大洋ボート

『万葉集』巻五・801、802、803

  山上憶良の歌は四巻までにも掲載されているが、心惹かれるものはみあたらなかった。だが、第五巻にきてその充実した歌いぶりに俄然眼を瞠らされる。神亀(じんき)5年(728)憶良は筑前守(つくしのみちのくにのかみ)として大宰府に赴任した。ときに69歳という年齢であるが、当時の平均寿命からするとかなりそれを上回っていたであろう。 
  憶良のこれらの歌から感得されるものとは、それまでの長い人生経験でえた厳しさや諦めや、さらにそれに反して同時に流れる温かみであり、踏み固めてようやく成り立ったような確信である。また悲しみであり困難さである。私がいまだふらふらしているので、少したじろがせるものがある。だが自省するばかりではなく、反撥してみたい気にも駆られる。

ひさかたの天路(あまぢ)は遠しなほなほに家に帰りて業(なり)をしまさに(801)


  長歌にたいする反歌であり、反歌の前には漢文調の序詞がある。妻子持ちのおそらく若い人が仏教に目覚めて、父母も妻子も捨ててその道を極めようとして家出をした、またはその意図をもって今にも実行に移そうとしている。その青年を諌めたのが歌の内容である。「倍俗先生」と自称する青年にたいして、あなたには聖人の証拠などない。めったに聖人にはなれるものではない。この世には父母や妻子を大切にしなければならない義務がある。まして「大君」(天皇)がおさめられる優れた地だ。天に行ったならともかくも勝手なふるまいをすべきではない。序と長歌とをまぜこぜにしてまとめると、こういう意だ。反歌の「天路は遠し」は成人になったり「悟り」をうることは困難だという意。「なほなほに」は素直に、おとなしく。「業をしまさに」は家業をしなさい、だそうだ。三世代同居かどうかはわからないが、青年は一家の大黒柱であるのかもしれず、その人がいなくなれば家族は困窮に陥ることが眼に見えている。「筑前守」という公的立場にある憶良でなくとも、青年の近くにいる人ならば同じ忠告をせずにはいられないであろう。すると単に当然な説教なのか。それがあるのは認められるが「天路は遠し」には憶良の体験が反映しているとみる。山上憶良や大伴旅人などの当時の知識人はきそって仏教や漢籍の勉強に打ち込んだと思われる。そこに人間解放の夢を見出したかったのか。だがそれがついに果たされずにずりおちてかえって実人生が眼前に見えてきたのだろう。家族を思いやれという説教だけでは「天路は遠し」は入らない。
  青年とは厄介なものである。流行の文化を齧りたがる。自分を実験台にのせたがるものだ。私も若いときそうだった。文化もまた中心的な知識人に刺激を与えるが、同時にその周辺には模倣者や追随者を生み出して隆盛する。家出をそそのかすほどの魅力を撒き散らすものだ。
  
「子等を思ふ歌一首併(あわ=テヘンは無し)せて序」の長歌。

瓜食(は)めば 子ども思ほゆ 栗食めば まして偲(しぬ)はゆ いづくより 来たりしものそ まなかひに もとなかかりて 安眠(やすい) しなさぬ(802)

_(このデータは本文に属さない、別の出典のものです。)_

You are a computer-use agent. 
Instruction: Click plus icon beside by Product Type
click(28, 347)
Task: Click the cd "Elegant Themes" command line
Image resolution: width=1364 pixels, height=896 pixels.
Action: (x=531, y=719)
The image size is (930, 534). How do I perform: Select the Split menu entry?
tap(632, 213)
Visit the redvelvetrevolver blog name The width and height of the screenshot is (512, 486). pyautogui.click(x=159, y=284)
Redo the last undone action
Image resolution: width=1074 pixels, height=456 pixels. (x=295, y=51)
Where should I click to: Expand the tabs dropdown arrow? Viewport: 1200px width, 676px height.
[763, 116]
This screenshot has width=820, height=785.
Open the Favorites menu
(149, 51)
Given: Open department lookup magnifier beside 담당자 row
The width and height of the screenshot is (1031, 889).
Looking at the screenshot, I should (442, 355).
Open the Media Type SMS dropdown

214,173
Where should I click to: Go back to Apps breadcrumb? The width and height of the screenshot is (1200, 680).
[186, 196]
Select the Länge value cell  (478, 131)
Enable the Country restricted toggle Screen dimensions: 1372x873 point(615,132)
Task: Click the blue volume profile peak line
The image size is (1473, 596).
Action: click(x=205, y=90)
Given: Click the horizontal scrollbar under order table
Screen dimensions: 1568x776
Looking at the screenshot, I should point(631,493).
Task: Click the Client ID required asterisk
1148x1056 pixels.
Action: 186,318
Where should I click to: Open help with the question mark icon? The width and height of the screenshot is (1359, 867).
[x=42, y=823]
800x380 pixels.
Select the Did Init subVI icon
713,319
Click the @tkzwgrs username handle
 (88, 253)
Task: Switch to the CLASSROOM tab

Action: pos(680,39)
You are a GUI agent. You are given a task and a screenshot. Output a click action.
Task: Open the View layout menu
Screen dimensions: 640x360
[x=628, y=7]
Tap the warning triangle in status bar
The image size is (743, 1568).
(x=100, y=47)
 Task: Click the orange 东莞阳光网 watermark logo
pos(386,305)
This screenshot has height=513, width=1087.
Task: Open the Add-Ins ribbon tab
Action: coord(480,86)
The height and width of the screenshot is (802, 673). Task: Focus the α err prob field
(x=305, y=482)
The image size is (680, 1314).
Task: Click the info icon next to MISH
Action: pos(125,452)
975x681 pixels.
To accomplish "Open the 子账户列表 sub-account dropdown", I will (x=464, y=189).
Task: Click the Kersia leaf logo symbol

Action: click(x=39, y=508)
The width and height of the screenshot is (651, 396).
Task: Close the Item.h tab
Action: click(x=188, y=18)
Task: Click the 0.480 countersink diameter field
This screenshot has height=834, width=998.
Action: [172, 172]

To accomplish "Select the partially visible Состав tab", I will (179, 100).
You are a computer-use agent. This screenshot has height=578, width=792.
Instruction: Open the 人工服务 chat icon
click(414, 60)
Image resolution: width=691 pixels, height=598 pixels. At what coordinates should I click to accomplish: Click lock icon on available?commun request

  憶良は一人で食事をとったのだろうか。子供(複数を意味するだそうだ)のことがしきりに思い出される。床に入ってもまだその思いはつづいて容易に眠ることができない。「いづくより」はどんな宿縁で、の意。「まなかひに もとなかかりて」はテキスト訳ではむやみにちらついて、となる。老境とはこういうものだろうか。子供が可愛くていとしくてしようがない。序にはお釈迦様でさえ自分の子を生涯愛することをやめられなかった、意志としてではなく自然にそうだったとある。憶良もまたそういう境地に達した、ということは以前にもまして子供がいとしくなったのだろう。憶良の眼から涙がにじみあふれる光景が浮かんできそうだが、一過性ではなく、長い太い思いなのだろう。そして「いづくより」という言葉には、子供が思われて仕方ないにわかな心を不思議に思い、神聖視している、天や神にありがたく感謝していると読み取るべきではないか。憶良が意図したところとはちがった局面で、宗教的法悦をえたことになるのか。私は憶良の情況そっくりに移行することはできないが、理解の端緒には立っているつもりだ。つぎにくる反歌はダメ押し。

銀(しろかね)も金(くがね)も玉も何せむに優(まさ)れる宝子にしかめやも(803)


  金銀や宝石がどうしてすぐれた宝といえようか、子には及ばないではないか。「銀も金も玉も」の主語に対して述語が二つになっているそうだ。